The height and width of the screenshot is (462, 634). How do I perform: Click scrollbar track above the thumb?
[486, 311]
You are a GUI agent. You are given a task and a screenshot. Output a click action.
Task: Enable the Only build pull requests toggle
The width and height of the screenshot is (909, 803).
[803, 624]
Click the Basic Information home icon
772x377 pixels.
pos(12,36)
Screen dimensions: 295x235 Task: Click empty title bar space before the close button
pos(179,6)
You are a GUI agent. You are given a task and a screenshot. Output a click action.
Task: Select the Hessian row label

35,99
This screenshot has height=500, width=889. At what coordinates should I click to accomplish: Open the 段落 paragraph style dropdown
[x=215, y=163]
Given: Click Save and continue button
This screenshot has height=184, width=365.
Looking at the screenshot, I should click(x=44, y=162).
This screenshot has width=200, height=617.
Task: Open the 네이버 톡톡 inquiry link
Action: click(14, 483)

==

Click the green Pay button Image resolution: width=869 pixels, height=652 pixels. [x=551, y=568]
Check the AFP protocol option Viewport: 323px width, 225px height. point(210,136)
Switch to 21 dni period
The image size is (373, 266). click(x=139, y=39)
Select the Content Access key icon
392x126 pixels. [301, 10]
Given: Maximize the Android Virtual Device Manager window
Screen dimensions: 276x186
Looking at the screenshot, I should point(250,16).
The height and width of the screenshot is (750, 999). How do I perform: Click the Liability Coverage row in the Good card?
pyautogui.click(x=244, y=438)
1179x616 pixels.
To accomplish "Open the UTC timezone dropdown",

==

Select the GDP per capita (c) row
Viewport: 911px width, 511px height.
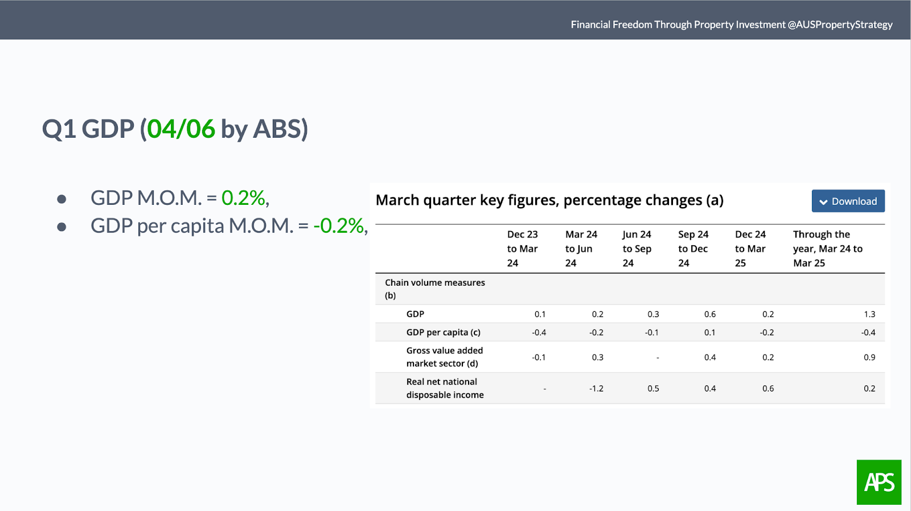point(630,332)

INSTRUCTIONS TO FOLLOW: Retype the records above exactly, everything from the line containing "Given: Click Save and continue button" down to the line containing "Action: click(14, 483)", including both of those lines.

WRITTEN RESPONSE:
Given: Click Save and continue button
This screenshot has height=184, width=365.
Looking at the screenshot, I should click(x=44, y=162).
This screenshot has width=200, height=617.
Task: Open the 네이버 톡톡 inquiry link
Action: click(14, 483)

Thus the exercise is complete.